Pensionati e disoccupati primi nella lista della spesa

05/06/2007
    martedì 5 giugno 2007

    Pagina 8 – Primo Piano

    CONTI PUBBLICI
    Scontro sulle risorse

    Pensionati e disoccupati
    primi nella lista della spesa

      PAOLO BARONI

      ROMA

      Se il «tesoretto» lievita da 2,5 a 4-5 miliardi, il banchetto di palazzo Chigi diventa molto più ricco. Dal menù, come lo ha definito il ministro Padoa-Schioppa, si possono scegliere più piatti, si possono aggiungere portate e fissare porzioni più abbondanti. Più soldi ci sono e più agevolmente si possono affrontare questioni delicate come le pensioni o assecondare le richieste delle forze di maggioranza. Ancora ieri Rifondazione comunista è tornata a chiedere una «svolta sociale». Prodi, da settimane pressato da ogni parte, domenica a Trento ha ribadito che la priorità sono le fasce deboli, facendo intendere chiaramente che sarà il Welfare la voce destinata ad assorbire il grosso delle risorse. E in questa chiave l’aumento delle pensioni più basse è certamente l’intervento più importante in programma per il quale ora il governo conta di impegnare ben 2,5 miliardi di euro.

      Le ipotesi di lavoro sono ancora molte: la platea dei beneficiari oscilla tra 1,2 e 2,5 milioni di persone, mentre l’aumento medio mensile è compreso tra i 30 ed i 100 euro. Che secondo una proposta dell’ex ministro Tiziano Treu potrebbero anche essere erogati tutti assieme, attraverso una sorta di «quattordicesima», per far percepire meglio gli aumenti ai vari beneficiari.

      L’altro «piatto forte» è rappresentato dall’incremento dell’indennità di disoccupazione, che potrebbe salire dal 50 al 60% dell’ultima retribuzione, e per la quale si ipotizza uno stanziamento di 1 miliardo di euro. Per venire incontro ai bisogni delle famiglie, che tanto stanno a cuore alla Margherita ed ai centristi della maggioranza, il governo sta pensando di aumentare gli assegni famigliari per chi è troppo povero per pagare le tasse e quindi non può beneficiare di sgravi. L’ala sinistra della maggioranza spunterà interventi a favore dei precari, che in attesa della revisione della legge Biagi potrebbero ottenere un aumento delle tutele sociali e soprattutto l’introduzione di contributi previdenziali figurativi per i periodi di disoccupazione. Un’ultimo intervento dovrebbe riguardare i contratti: come suggerito da sindacati e Confindustria verranno introdotti incentivi (sgravi fiscali e/o contributivi) legati agli incrementi di produttività conseguiti a livello aziendale.
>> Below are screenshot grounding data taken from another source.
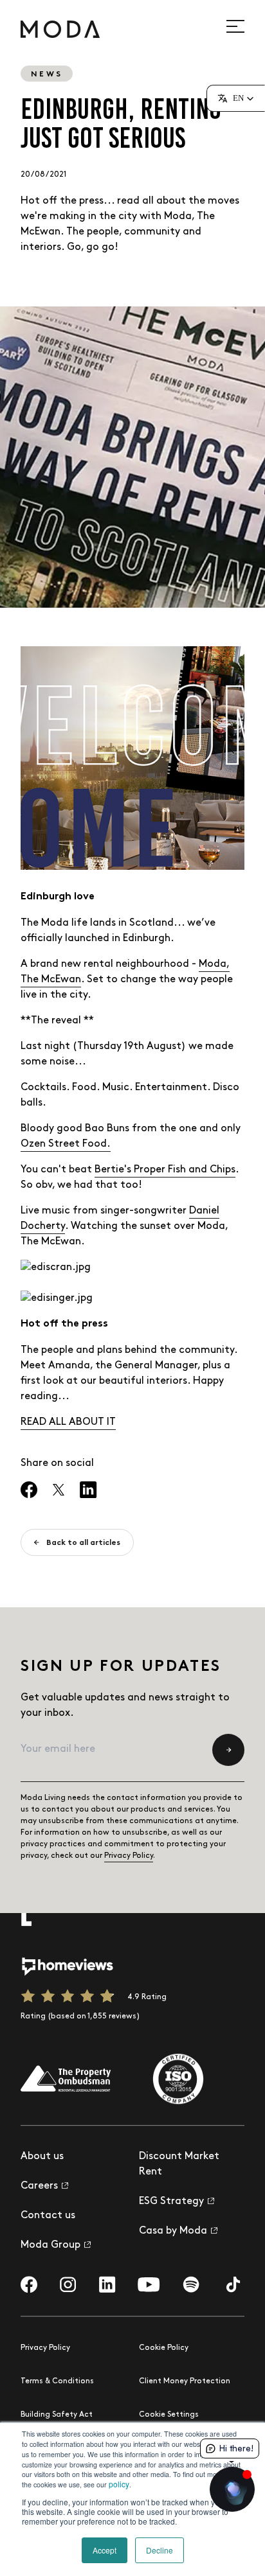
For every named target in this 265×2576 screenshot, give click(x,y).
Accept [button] (104, 2550)
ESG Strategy (171, 2201)
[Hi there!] (232, 2489)
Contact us (48, 2215)
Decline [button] (159, 2550)
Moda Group (50, 2245)
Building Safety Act (57, 2414)
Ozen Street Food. (66, 1144)
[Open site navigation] (242, 26)
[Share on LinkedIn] (88, 1489)
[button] (235, 98)
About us (42, 2156)
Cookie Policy (163, 2347)
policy (119, 2483)
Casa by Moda (173, 2231)
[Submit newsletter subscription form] (228, 1750)
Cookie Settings (169, 2414)
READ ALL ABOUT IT (68, 1422)
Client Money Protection (184, 2381)
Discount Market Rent (179, 2163)
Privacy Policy (128, 1855)
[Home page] (60, 29)
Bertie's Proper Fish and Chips (165, 1169)
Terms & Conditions (57, 2381)
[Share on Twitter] (58, 1489)
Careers (39, 2186)
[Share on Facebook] (29, 1489)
      Dal punto di vista politico la questione più delicata resta sempre quella dei correttivi da apportare al sistema previdenziale. Ieri la Direzione della Cgil ha lanciato un allarme per la tenuta del governo, scosso dal caso Visco-Gdf, ed ha chiesto la convocazione urgente dei tavoli di concertazione per chiudere il confronto prima del varo del Dpef.

      Epifani ha fatto presente che con l’esecutivo si dovrà discutere di tutte le questioni sul tappeto, compreso l’adeguamento dei coefficienti e il passaggio dallo “scalone” di Maroni a più dolci scalini. La Fiom ha letto nel discorso del segretario segnali di apertura ed è subito partita lancia in resta dicendo «no» ad ogni ipotesi di mediazione.